Kana ukachengeta munhu ane vamwe vanhu vari pasi pake ibva waziva kuti wava kutofanira kuriritira iye nevanhu vake vose ava, sokuti murume anoroora mvana ine vana vayo zvinoreva kuti anofanira kuriritira vose amai nevana vavo.
English Equivalent: One who pulls a fallen branch of a tree also drags its leaves.
English Meaning: Taking responsibility for somebody goes beyond external care. You will have to take into account their commitments, hopes, and ambitions. Inherit a wife and you inherit her children as well. Love me, love my dog.
Context: Traditionally, if a person got married to a woman with children from a previous marriage, he was expected to take care of the children. In this way the interests of the children was at the forefront of this kind of marriage and could even derail or prohibit the process.
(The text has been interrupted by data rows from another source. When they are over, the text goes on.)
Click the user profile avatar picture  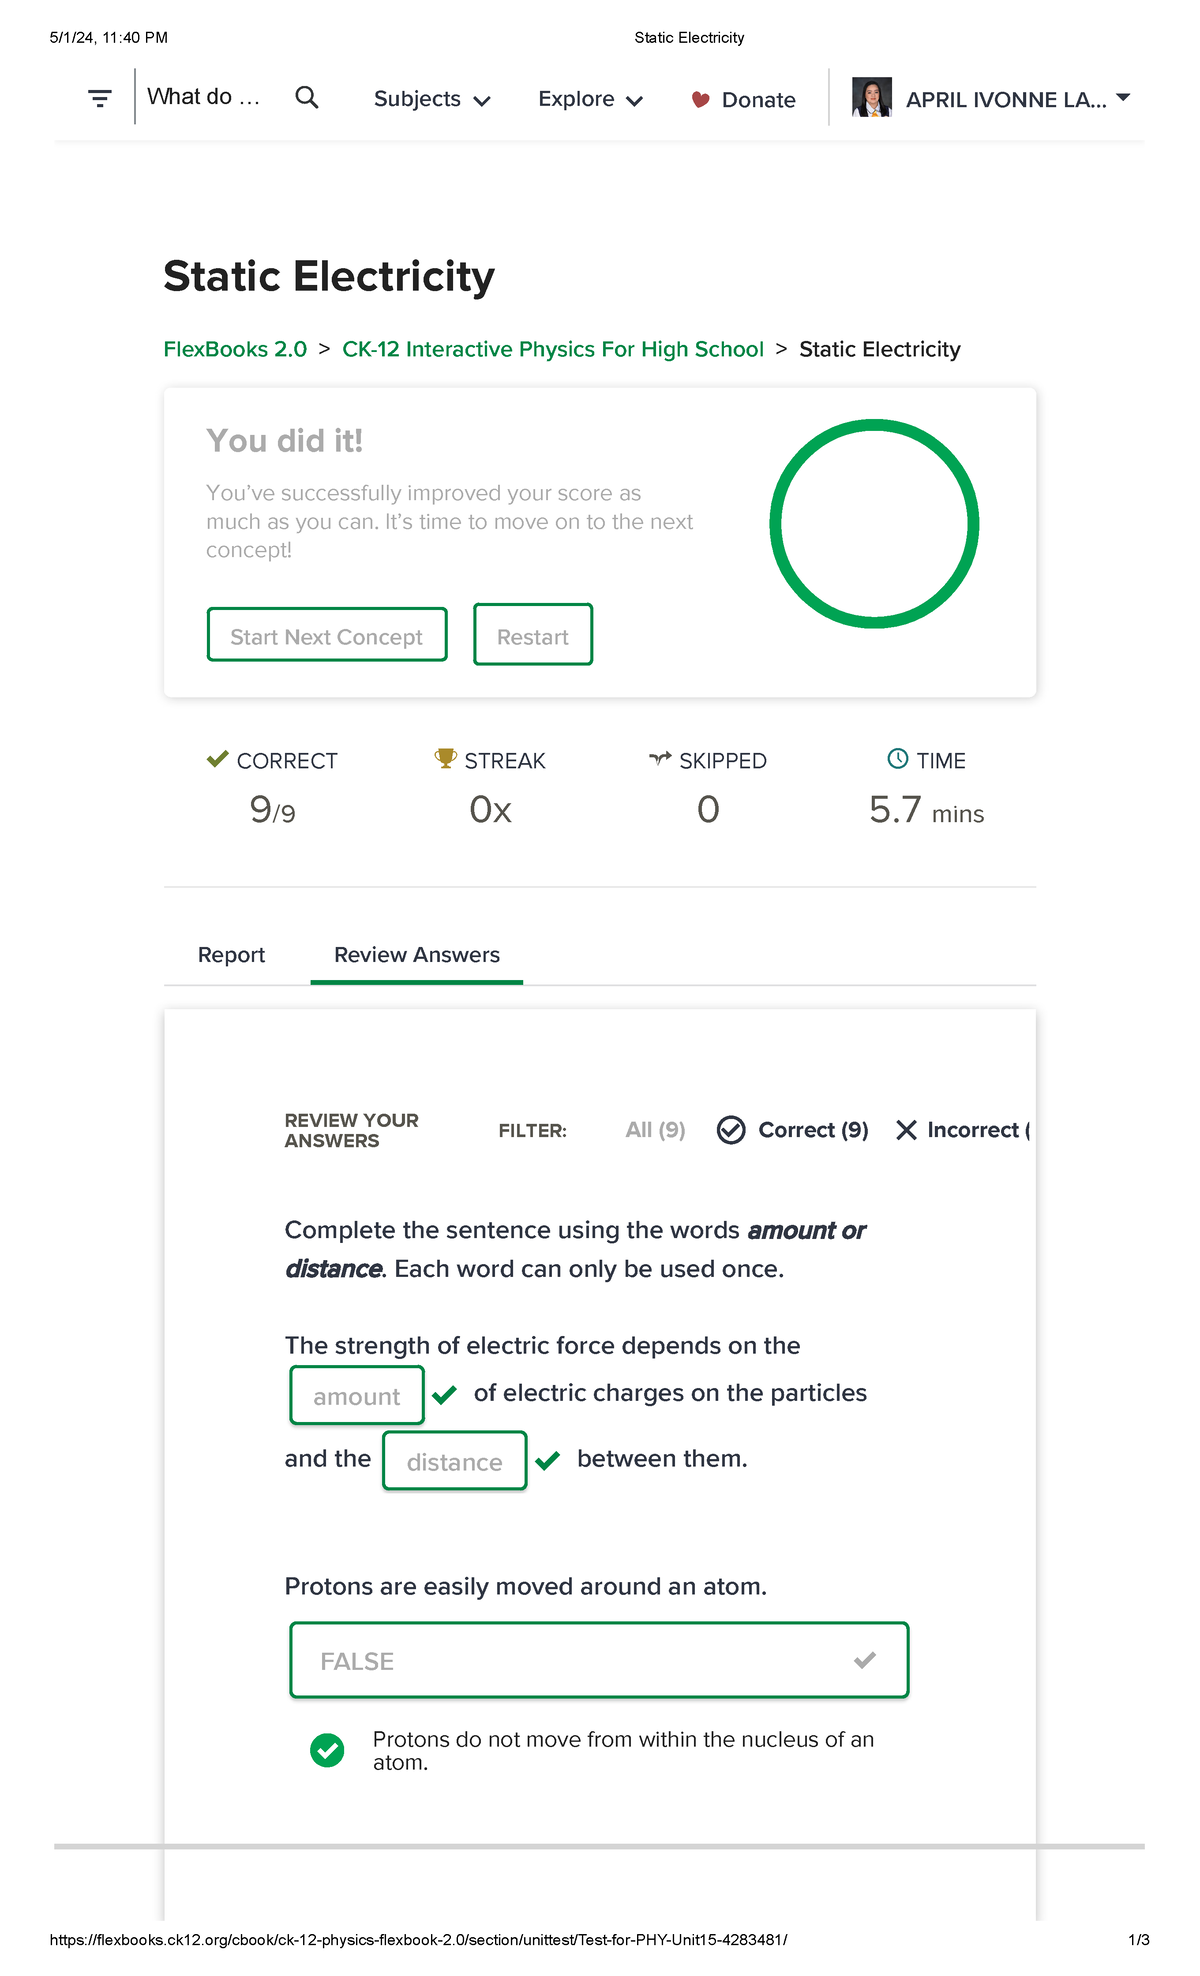[871, 98]
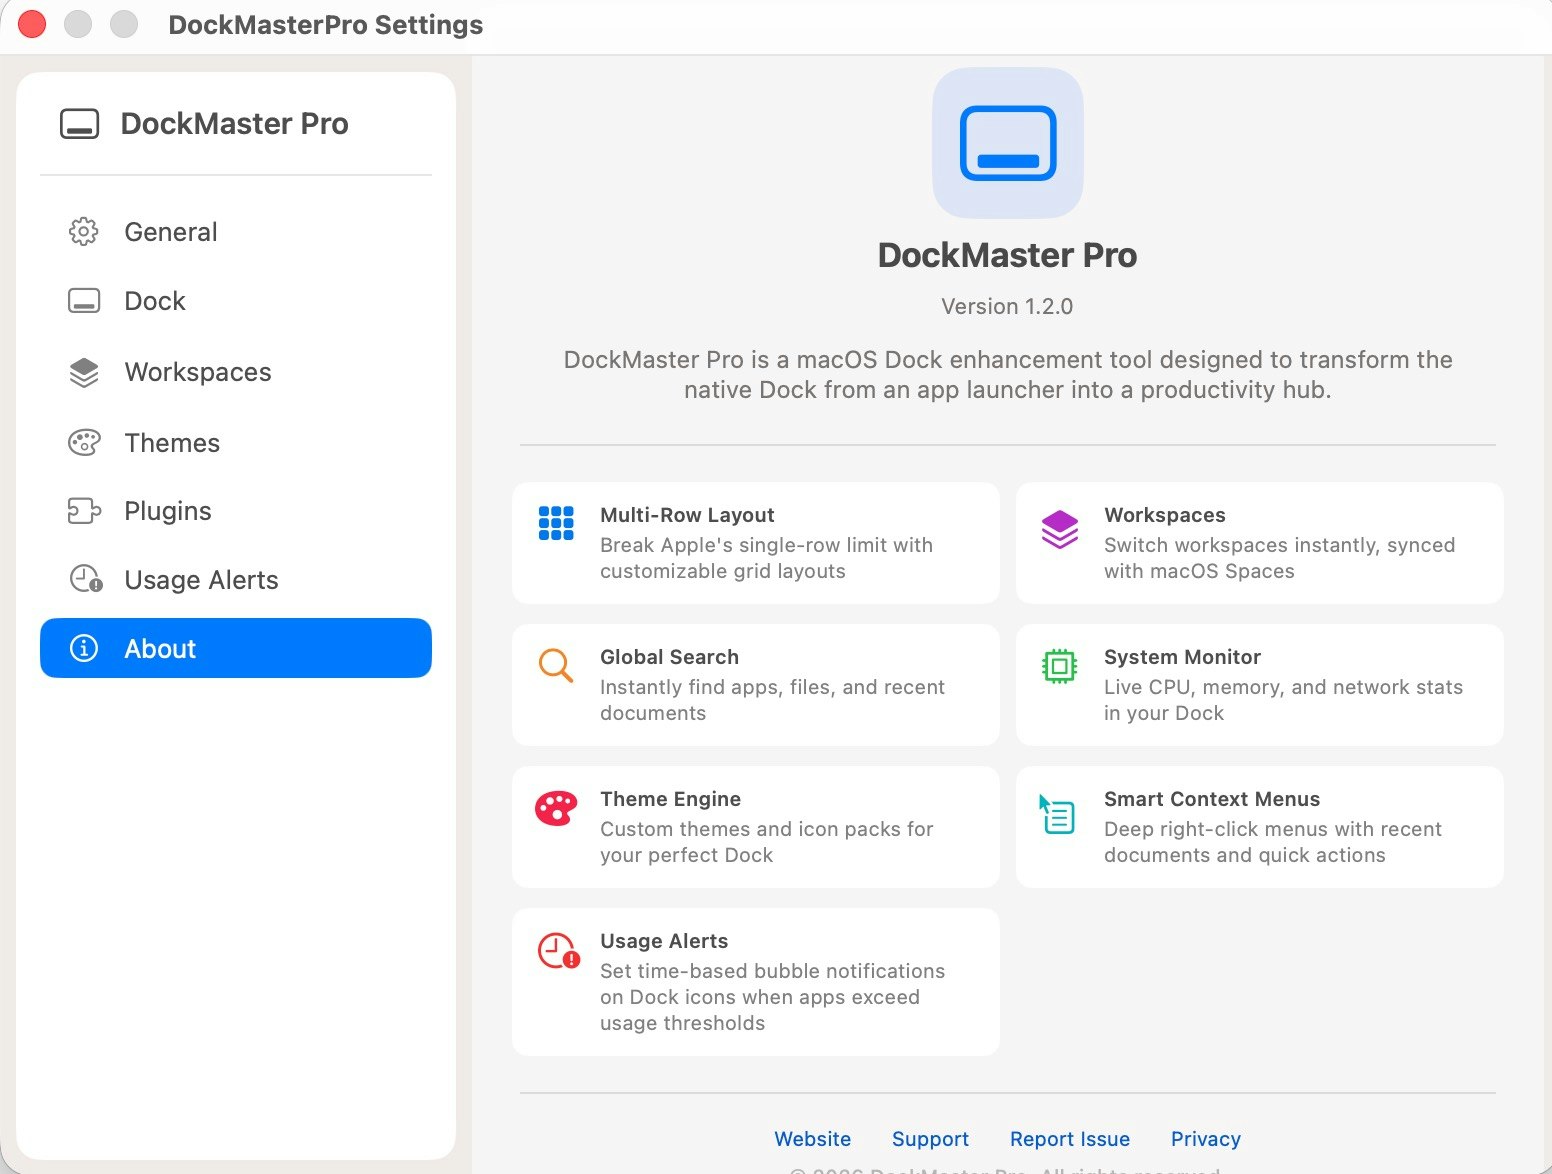Click the System Monitor CPU chip icon

point(1059,665)
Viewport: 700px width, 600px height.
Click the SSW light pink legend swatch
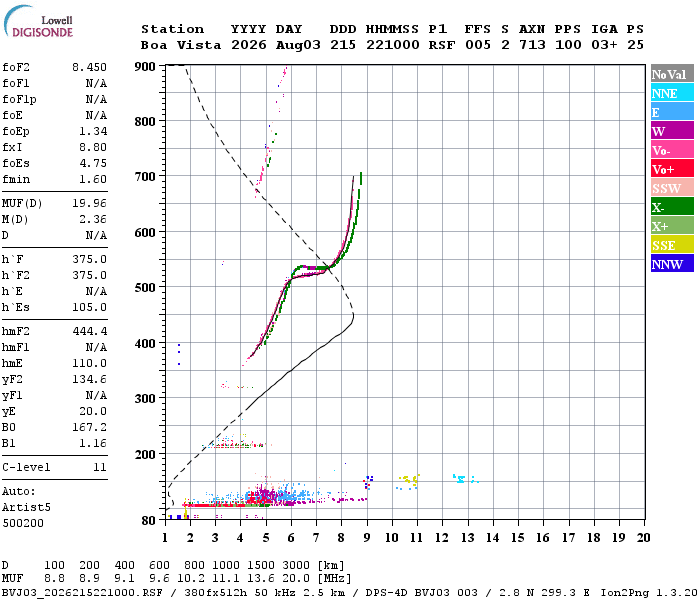(672, 188)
This was a proverb used to express this responsibility as our elders observes that anytime you pull a fallen branch, the leaves are a natural accompaniment. So it’s wider understanding is that when you take up certain endeavors or tasks, one must appreciate the full extent of the endeavors and must be prepared to take all other related tasks and responsibilities.
Application: As mentioned above, the proverb is most commonly used to advise someone who is about to marry someone who already has children, that they will also look after the children. However in its broader sense it used to advise anyone taking up a responsibility that they will also have to take up the related tasks and responsibilities.